# Request
Format everything from the line containing "Given: Click the back navigation arrow" down to the line containing "click(551, 100)" as a two-column CSV headed input and output, with one row for each thing asked: what is asked goes in input and its answer in output. Put each field in quotation marks, replace line breaks with spaces, and leave the pictures out.

# Stored records
— START —

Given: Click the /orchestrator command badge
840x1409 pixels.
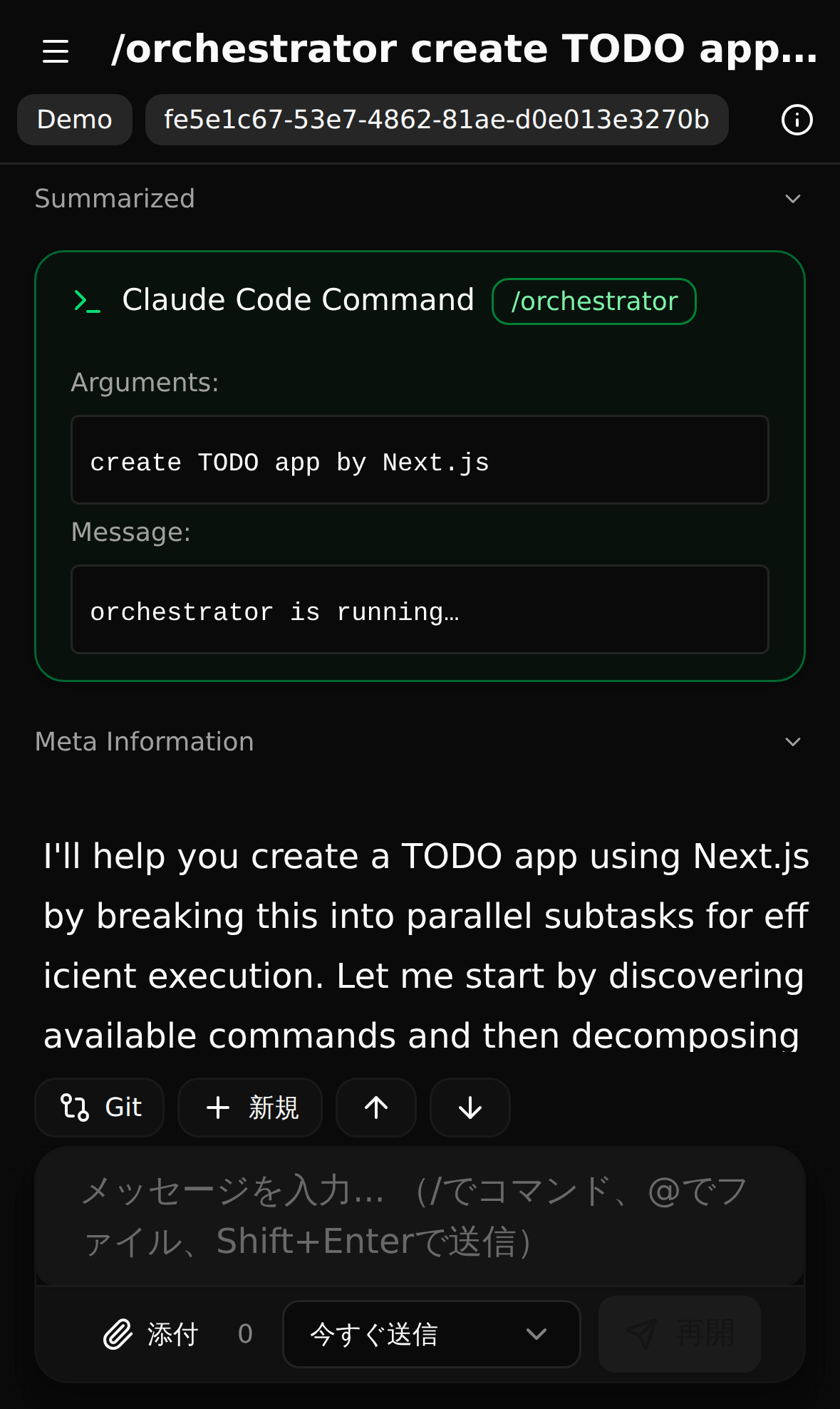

— END —
— START —

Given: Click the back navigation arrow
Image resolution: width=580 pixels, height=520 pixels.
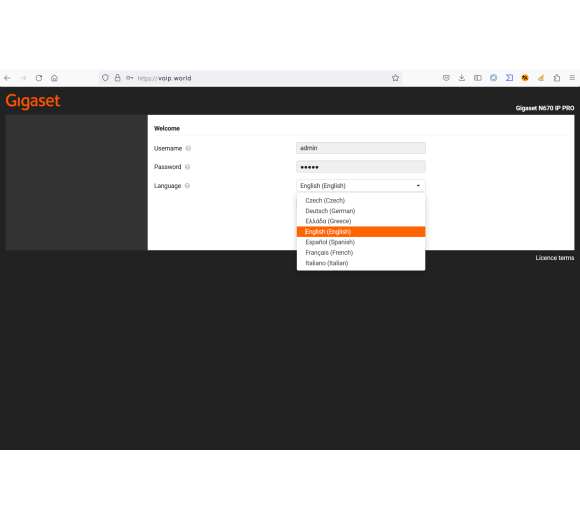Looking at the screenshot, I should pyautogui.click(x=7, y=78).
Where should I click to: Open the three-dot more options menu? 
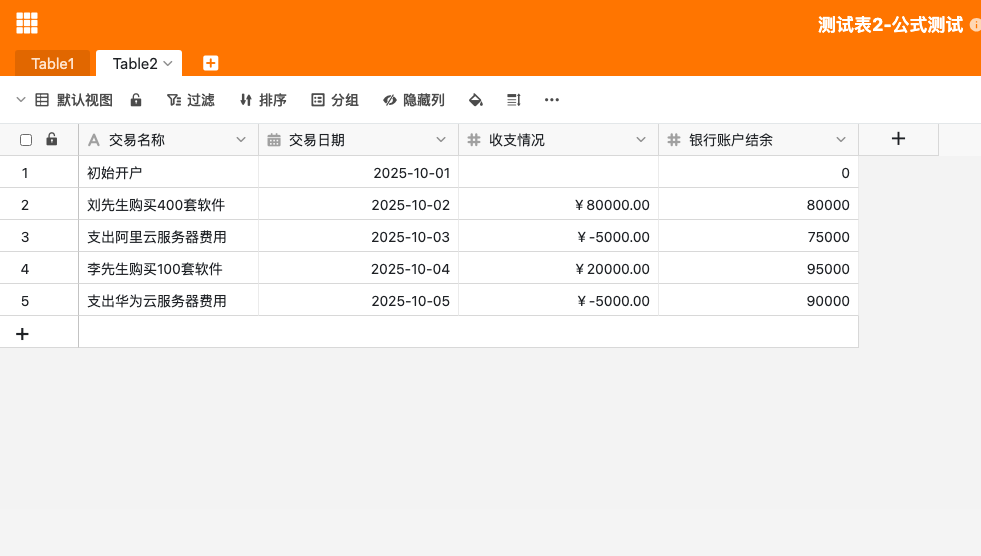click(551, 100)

— END —
— START —

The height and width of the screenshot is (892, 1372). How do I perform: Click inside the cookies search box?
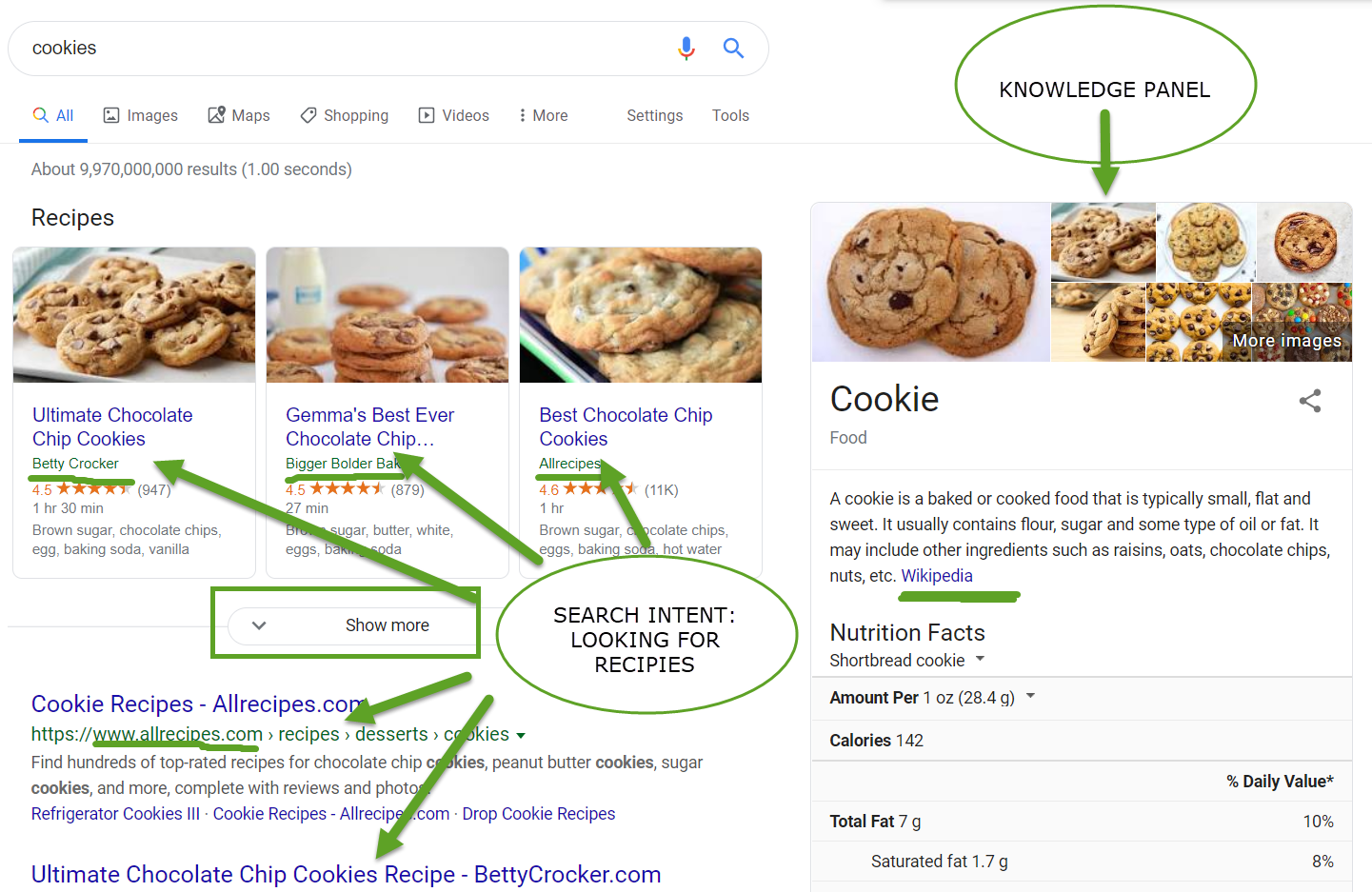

— END —

# Completed task
input,output
"Given: Click the back navigation arrow Image resolution: width=580 pixels, height=520 pixels.","Looking at the screenshot, I should pyautogui.click(x=7, y=78)."
"Where should I click to: Open the three-dot more options menu?","click(551, 100)"